Stored records:
- Opening Delimiter -
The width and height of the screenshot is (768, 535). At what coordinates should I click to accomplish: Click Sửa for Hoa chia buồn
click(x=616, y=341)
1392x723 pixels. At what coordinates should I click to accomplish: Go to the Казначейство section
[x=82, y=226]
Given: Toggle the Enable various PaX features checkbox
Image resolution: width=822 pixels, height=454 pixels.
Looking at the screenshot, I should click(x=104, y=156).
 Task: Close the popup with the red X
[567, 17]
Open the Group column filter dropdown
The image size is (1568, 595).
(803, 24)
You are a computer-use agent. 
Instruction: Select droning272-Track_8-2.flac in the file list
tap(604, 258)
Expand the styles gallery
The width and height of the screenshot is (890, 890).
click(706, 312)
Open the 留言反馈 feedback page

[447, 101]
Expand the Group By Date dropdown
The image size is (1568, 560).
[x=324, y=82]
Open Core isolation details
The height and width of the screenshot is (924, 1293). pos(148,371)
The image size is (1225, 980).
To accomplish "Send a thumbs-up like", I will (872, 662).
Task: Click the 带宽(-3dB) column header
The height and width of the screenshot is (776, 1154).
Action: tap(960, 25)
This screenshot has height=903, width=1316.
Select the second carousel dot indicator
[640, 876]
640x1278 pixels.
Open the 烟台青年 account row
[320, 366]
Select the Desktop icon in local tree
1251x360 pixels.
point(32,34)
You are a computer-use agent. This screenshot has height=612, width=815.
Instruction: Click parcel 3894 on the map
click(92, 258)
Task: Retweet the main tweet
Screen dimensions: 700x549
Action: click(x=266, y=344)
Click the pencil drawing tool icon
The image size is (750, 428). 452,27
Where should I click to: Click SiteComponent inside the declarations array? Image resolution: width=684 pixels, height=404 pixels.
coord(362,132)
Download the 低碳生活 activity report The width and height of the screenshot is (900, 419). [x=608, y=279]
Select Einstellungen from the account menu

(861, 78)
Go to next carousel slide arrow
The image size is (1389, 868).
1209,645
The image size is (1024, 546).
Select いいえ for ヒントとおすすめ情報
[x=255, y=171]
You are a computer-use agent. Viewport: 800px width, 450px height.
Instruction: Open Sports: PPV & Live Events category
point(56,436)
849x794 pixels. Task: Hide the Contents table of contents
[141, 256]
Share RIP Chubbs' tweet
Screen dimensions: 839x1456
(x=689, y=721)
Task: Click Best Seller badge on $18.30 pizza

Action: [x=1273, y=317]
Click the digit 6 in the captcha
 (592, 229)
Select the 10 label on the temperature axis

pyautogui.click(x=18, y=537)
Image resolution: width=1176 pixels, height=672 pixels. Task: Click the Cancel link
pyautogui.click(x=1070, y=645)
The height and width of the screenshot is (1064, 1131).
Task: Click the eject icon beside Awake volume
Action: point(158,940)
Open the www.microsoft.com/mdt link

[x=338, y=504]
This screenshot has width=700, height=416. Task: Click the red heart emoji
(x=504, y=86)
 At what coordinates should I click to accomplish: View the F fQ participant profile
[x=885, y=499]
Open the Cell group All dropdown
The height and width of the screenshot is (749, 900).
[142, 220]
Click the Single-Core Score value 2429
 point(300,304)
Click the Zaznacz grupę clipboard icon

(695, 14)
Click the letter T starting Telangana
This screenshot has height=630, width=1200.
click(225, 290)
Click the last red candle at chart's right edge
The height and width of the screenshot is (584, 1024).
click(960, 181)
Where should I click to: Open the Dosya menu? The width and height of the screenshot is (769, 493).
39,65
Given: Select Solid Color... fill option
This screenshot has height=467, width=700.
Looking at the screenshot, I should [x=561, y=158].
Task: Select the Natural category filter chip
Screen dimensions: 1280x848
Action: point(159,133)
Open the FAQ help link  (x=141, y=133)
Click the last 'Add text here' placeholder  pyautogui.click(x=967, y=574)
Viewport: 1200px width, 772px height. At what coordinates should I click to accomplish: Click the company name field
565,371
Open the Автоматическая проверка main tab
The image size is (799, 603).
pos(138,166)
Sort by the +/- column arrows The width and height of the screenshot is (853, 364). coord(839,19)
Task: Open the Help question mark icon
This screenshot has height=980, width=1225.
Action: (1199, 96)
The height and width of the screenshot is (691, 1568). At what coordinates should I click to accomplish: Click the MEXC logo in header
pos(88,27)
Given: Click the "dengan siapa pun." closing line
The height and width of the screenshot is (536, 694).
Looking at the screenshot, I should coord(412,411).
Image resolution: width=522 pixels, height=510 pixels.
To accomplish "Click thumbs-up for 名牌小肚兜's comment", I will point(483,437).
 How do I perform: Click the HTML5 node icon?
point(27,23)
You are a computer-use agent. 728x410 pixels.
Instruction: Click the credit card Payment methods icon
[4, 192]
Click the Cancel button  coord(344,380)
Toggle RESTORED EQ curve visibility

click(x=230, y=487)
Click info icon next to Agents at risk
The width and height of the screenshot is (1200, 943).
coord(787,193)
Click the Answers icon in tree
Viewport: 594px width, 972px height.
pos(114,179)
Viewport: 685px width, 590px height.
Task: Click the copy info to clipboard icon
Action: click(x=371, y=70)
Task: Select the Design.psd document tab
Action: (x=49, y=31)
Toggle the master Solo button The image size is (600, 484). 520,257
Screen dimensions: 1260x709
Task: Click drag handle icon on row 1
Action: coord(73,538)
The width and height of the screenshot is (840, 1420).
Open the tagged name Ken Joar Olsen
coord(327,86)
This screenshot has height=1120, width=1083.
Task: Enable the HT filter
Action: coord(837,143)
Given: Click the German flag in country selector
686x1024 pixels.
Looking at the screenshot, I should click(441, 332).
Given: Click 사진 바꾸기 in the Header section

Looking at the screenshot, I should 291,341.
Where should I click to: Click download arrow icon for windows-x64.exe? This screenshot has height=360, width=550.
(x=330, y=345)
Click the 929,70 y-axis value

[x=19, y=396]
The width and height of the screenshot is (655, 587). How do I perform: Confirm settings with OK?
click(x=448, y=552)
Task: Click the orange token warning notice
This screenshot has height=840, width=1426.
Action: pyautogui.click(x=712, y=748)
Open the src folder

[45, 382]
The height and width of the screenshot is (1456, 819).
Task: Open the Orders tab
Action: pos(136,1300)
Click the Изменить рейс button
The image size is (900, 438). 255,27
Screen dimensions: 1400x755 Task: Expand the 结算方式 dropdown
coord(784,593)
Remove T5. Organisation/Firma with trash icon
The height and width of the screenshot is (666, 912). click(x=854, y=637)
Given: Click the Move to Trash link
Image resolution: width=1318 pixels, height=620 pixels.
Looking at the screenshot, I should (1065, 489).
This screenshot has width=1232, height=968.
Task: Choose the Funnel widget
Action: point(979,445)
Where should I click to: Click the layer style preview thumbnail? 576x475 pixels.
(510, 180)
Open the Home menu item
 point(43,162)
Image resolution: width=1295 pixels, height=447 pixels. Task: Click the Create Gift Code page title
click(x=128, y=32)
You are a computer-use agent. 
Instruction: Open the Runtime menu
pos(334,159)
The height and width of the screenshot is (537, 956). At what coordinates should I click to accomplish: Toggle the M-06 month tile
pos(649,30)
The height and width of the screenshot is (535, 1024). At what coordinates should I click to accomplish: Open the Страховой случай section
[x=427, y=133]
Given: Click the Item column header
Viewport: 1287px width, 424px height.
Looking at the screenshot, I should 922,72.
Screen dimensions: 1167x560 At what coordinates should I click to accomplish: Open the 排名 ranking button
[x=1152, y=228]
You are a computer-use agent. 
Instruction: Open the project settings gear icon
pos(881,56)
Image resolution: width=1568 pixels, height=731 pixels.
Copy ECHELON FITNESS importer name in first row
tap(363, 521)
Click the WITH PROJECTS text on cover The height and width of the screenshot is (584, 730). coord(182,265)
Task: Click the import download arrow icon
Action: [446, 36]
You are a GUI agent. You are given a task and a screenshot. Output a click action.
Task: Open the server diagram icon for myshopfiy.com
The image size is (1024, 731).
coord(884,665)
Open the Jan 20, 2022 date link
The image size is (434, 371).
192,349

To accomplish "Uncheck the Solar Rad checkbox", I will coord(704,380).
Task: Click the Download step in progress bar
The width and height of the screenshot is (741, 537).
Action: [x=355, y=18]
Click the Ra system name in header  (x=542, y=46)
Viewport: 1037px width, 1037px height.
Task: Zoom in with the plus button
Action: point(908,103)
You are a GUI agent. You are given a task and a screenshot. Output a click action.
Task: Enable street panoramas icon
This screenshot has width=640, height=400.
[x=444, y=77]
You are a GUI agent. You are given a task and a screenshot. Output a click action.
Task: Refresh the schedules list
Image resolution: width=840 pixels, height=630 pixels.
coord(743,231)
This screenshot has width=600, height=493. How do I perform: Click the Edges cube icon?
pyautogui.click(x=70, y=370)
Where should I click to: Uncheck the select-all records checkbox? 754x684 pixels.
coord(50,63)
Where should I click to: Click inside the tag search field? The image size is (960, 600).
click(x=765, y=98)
- Closing Delimiter -
● **Work item**: From the records above, quote only the lines running from the line with "Screen dimensions: 1167x560" to the line with "Task: Enable street panoramas icon", both lines included.

● **Worked solution**:
Screen dimensions: 1167x560 At what coordinates should I click to accomplish: Open the 排名 ranking button
[x=1152, y=228]
You are a computer-use agent. 
Instruction: Open the project settings gear icon
pos(881,56)
Image resolution: width=1568 pixels, height=731 pixels.
Copy ECHELON FITNESS importer name in first row
tap(363, 521)
Click the WITH PROJECTS text on cover The height and width of the screenshot is (584, 730). coord(182,265)
Task: Click the import download arrow icon
Action: [446, 36]
You are a GUI agent. You are given a task and a screenshot. Output a click action.
Task: Open the server diagram icon for myshopfiy.com
The image size is (1024, 731).
coord(884,665)
Open the Jan 20, 2022 date link
The image size is (434, 371).
192,349

To accomplish "Uncheck the Solar Rad checkbox", I will coord(704,380).
Task: Click the Download step in progress bar
The width and height of the screenshot is (741, 537).
Action: [x=355, y=18]
Click the Ra system name in header  (x=542, y=46)
Viewport: 1037px width, 1037px height.
Task: Zoom in with the plus button
Action: point(908,103)
You are a GUI agent. You are given a task and a screenshot. Output a click action.
Task: Enable street panoramas icon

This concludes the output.